Here's the constructor for Structure:

    def __init__(self, id):
        self.level="S"
        Entity.__init__(self, id)

And here it is for Entity:

    def __init__(self, id):
        self.id=id
        self.full_id=None
        self.parent=None
        self.child_list=[]
        self.child_dict={}
        # Dictionary that keeps addictional properties
        self.xtra={}

See the problem? Every subclass of Entity takes an "id" argument and sets
the other attributes separately.

In Bio.Phylo, I used another convention for converting an object of one type
to a sub-class of the original type, as you're doing here.
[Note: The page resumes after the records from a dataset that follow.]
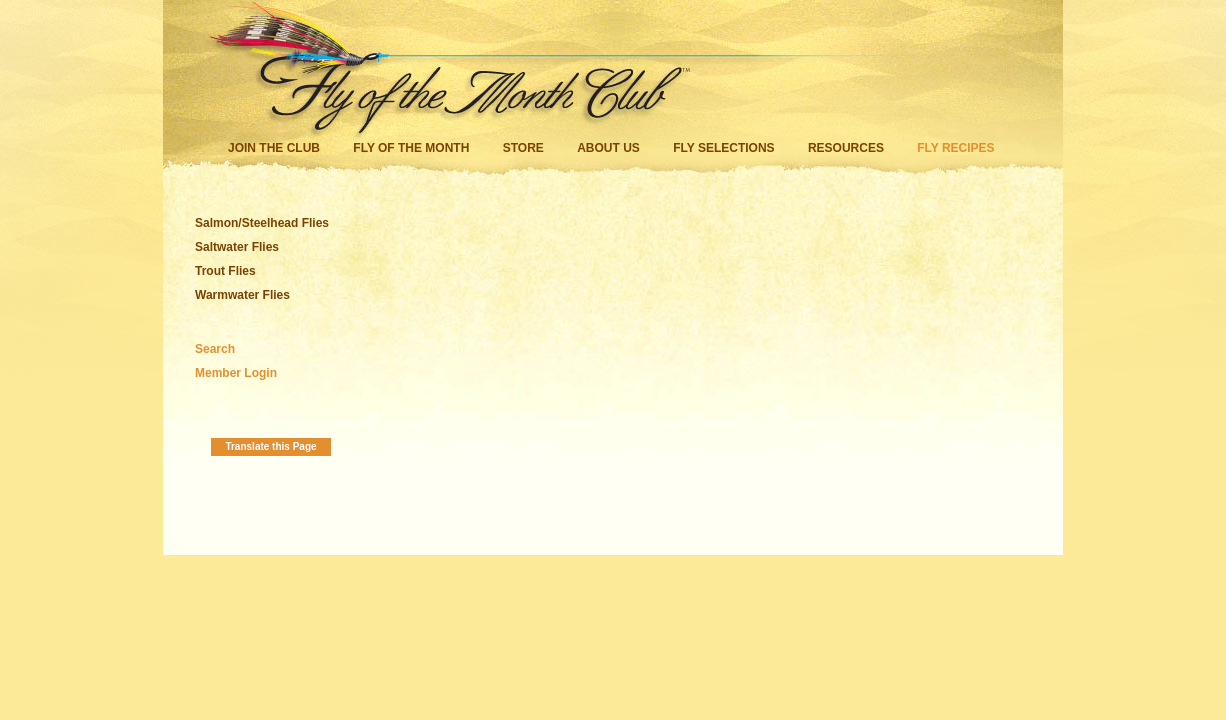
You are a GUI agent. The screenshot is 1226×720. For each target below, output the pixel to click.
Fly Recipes (955, 148)
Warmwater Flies (242, 295)
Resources (846, 148)
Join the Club (274, 148)
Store (523, 148)
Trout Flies (225, 271)
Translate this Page (270, 446)
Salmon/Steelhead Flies (262, 223)
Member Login (236, 373)
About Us (608, 148)
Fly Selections (725, 148)
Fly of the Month (411, 148)
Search (215, 349)
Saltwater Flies (237, 247)
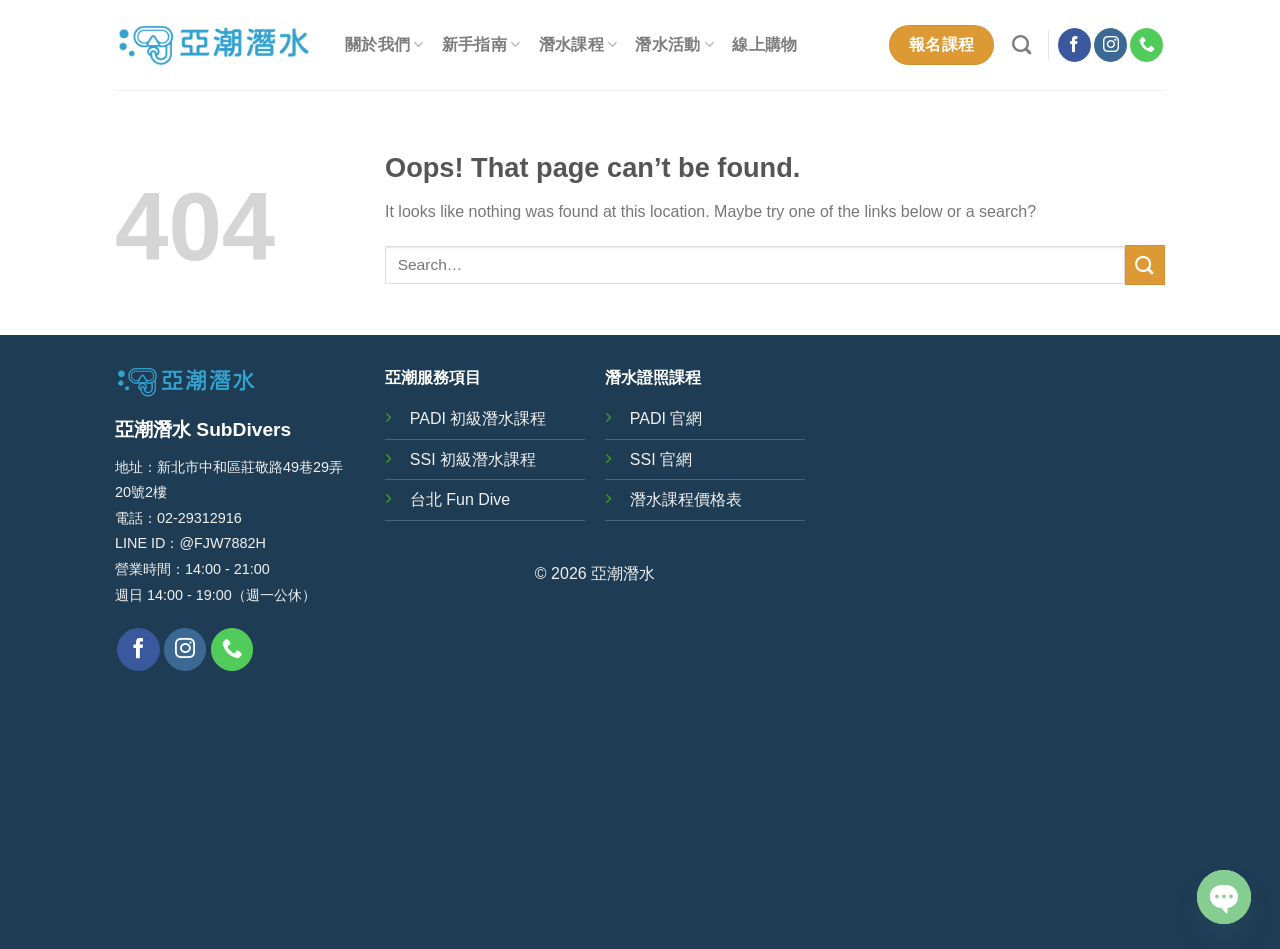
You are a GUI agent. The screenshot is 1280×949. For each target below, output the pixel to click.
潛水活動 (674, 44)
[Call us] (1146, 45)
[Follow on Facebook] (1074, 45)
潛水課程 (578, 44)
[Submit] (1145, 264)
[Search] (1021, 44)
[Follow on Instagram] (1110, 45)
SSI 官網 (661, 459)
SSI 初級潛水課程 (473, 459)
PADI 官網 (666, 418)
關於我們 (384, 44)
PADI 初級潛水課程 (478, 418)
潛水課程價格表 (686, 499)
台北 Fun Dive (460, 499)
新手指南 (481, 44)
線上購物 (764, 44)
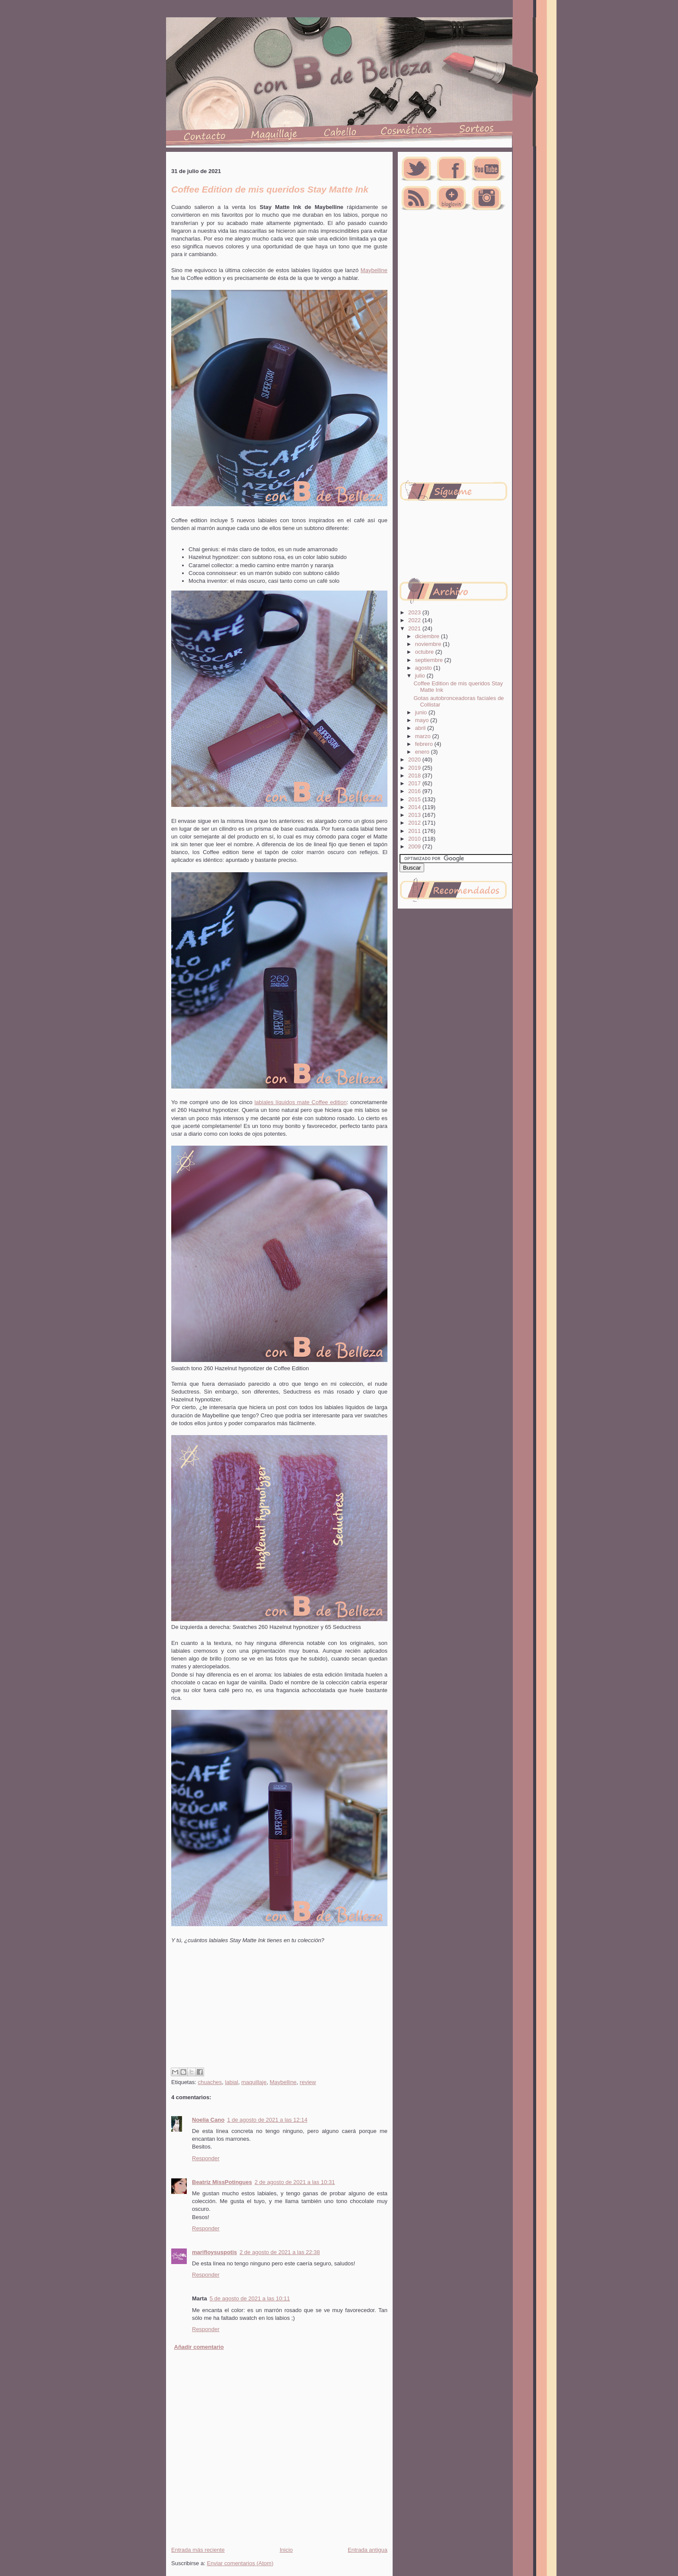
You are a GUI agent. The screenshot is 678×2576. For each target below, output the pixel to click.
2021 (415, 628)
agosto (424, 668)
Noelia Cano (208, 2120)
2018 (415, 775)
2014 (415, 807)
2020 (415, 759)
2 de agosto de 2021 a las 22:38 (280, 2252)
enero (423, 751)
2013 (415, 815)
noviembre (429, 644)
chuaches (210, 2082)
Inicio (286, 2550)
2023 (415, 612)
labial (231, 2082)
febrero (425, 744)
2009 (415, 846)
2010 (415, 838)
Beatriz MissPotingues (222, 2182)
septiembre (430, 660)
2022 (415, 620)
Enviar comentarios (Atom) (240, 2563)
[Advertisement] (278, 2015)
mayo (422, 720)
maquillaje (254, 2082)
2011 (415, 831)
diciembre (428, 636)
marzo (423, 736)
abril (421, 728)
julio (421, 675)
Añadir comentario (199, 2347)
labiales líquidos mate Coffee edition (300, 1102)
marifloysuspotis (214, 2252)
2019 (415, 767)
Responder (206, 2158)
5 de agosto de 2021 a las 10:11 (250, 2298)
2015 (415, 799)
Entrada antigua (367, 2550)
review (308, 2082)
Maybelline (374, 270)
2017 (415, 783)
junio (422, 712)
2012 (415, 822)
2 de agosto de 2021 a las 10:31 (295, 2182)
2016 (415, 791)
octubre (425, 652)
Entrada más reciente (198, 2550)
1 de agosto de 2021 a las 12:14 (267, 2120)
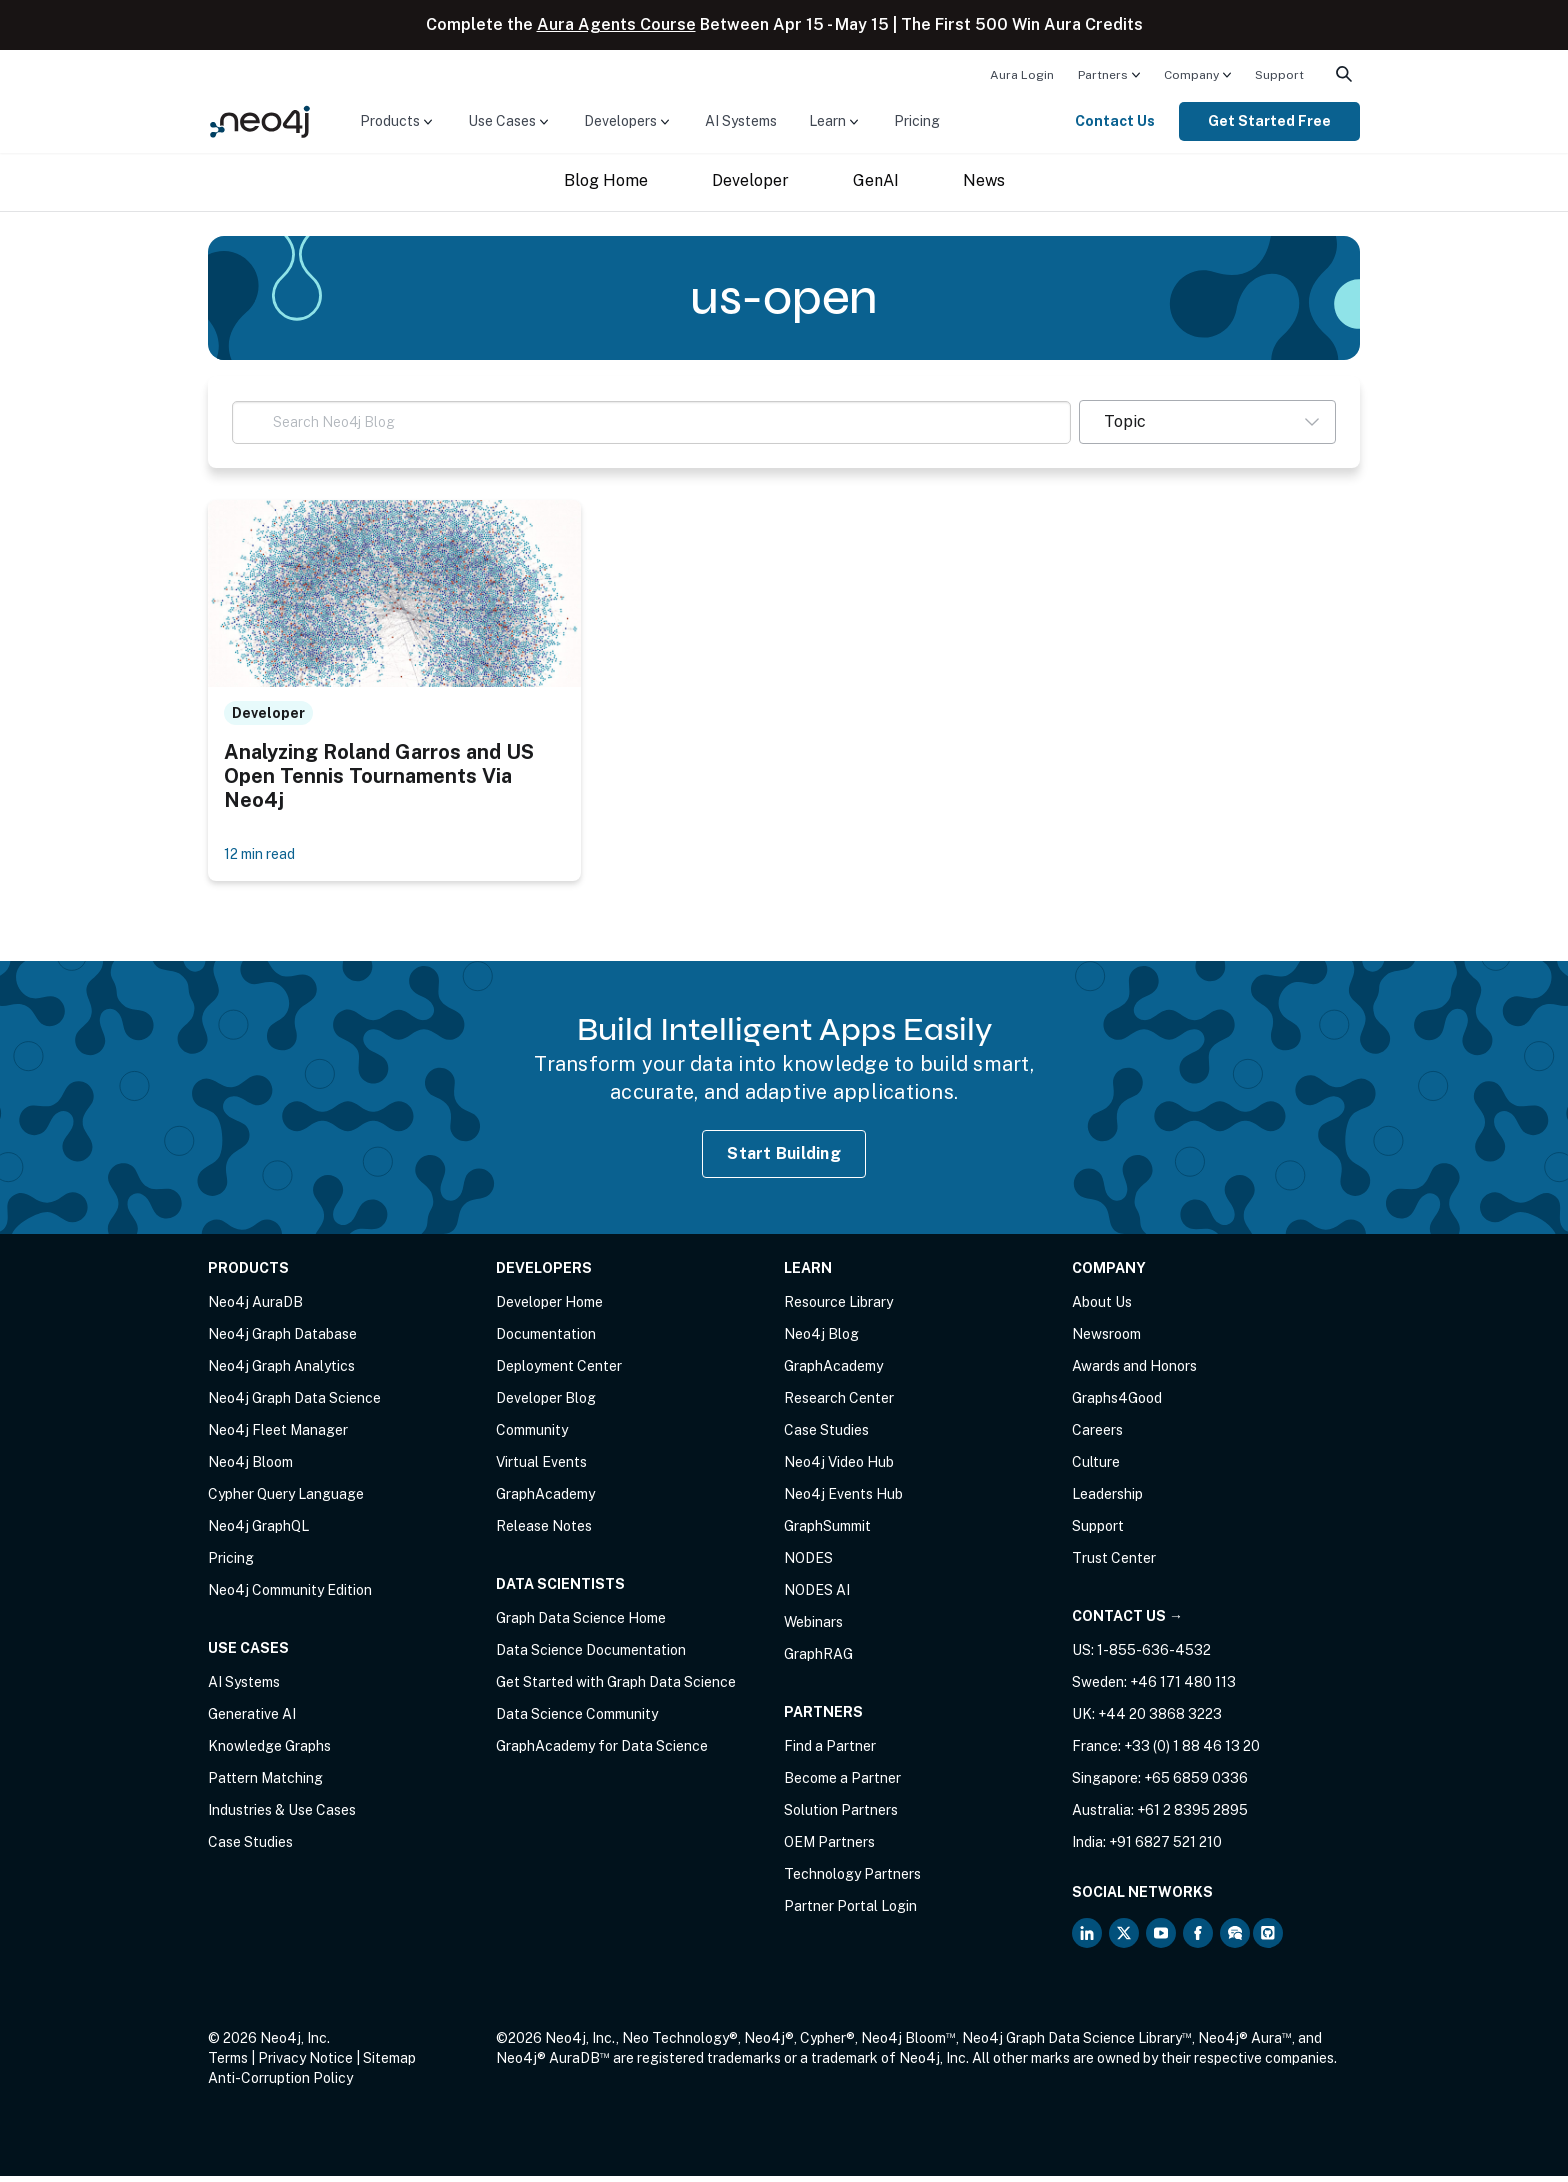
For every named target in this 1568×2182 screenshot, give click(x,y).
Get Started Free (1269, 121)
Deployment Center (559, 1372)
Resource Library (838, 1308)
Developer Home (549, 1308)
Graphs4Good (1117, 1404)
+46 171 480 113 (1183, 1688)
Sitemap (389, 2064)
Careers (1097, 1436)
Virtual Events (541, 1468)
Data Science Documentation (591, 1656)
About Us (1102, 1308)
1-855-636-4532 (1154, 1656)
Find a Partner (830, 1752)
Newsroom (1106, 1340)
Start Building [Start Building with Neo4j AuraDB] (784, 1158)
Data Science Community (577, 1720)
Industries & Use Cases (282, 1816)
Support (1279, 75)
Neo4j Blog (821, 1340)
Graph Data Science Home (581, 1624)
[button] (1207, 422)
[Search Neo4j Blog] (651, 422)
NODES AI (817, 1596)
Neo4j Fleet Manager (278, 1436)
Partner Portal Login (850, 1912)
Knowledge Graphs (269, 1752)
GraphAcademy (545, 1500)
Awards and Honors (1134, 1372)
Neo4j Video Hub (839, 1468)
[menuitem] (1022, 74)
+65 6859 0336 (1196, 1784)
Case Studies (250, 1848)
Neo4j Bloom (250, 1468)
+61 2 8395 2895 (1192, 1816)
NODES (808, 1564)
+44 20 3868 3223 (1160, 1720)
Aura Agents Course (616, 24)
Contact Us (1115, 121)
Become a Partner (842, 1784)
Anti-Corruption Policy (280, 2084)
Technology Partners (852, 1880)
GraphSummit (827, 1532)
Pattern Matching (265, 1784)
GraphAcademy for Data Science (602, 1752)
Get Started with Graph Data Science (616, 1688)
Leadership (1107, 1500)
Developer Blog (546, 1404)
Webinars (813, 1628)
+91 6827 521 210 (1165, 1848)
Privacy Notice (305, 2064)
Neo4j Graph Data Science (294, 1404)
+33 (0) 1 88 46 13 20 (1192, 1752)
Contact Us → (1127, 1622)
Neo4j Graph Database (282, 1340)
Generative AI (252, 1720)
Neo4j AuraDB (255, 1308)
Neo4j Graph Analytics (281, 1372)
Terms (228, 2064)
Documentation (546, 1340)
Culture (1096, 1468)
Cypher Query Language (286, 1500)
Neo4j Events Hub (843, 1500)
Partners (1103, 75)
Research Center (839, 1404)
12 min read (266, 858)
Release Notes (544, 1532)
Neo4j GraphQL (258, 1532)
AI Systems (741, 121)
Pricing (917, 121)
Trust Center (1114, 1564)
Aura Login (1022, 75)
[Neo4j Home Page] (260, 120)
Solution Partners (841, 1816)
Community (532, 1436)
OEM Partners (829, 1848)
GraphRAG (818, 1660)
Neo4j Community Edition (290, 1596)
Rather than
change the arguments to the constructor (which could have weird
side-effects), I added a class method in the target class:

@classmethod
def from_structure(cls, struct):
    # Instantiate a Protein with the structure's id
    # Assign the other attributes individually from struct


Then Structure.as_protein() becomes fairly simple. Alternatively, you could
skip implementing Protein.from_structure() and do the attribute reassignment
in as_protein(). Or, covering all the options, implement from_structure()
but not as_protein(), and let the user figure it out.

Do you think it would also be useful if as_protein() or from_structure()
dropped any non-protein molecules during the conversion, and raise an error
if nothing's left? Or would that cause more problems than it solves?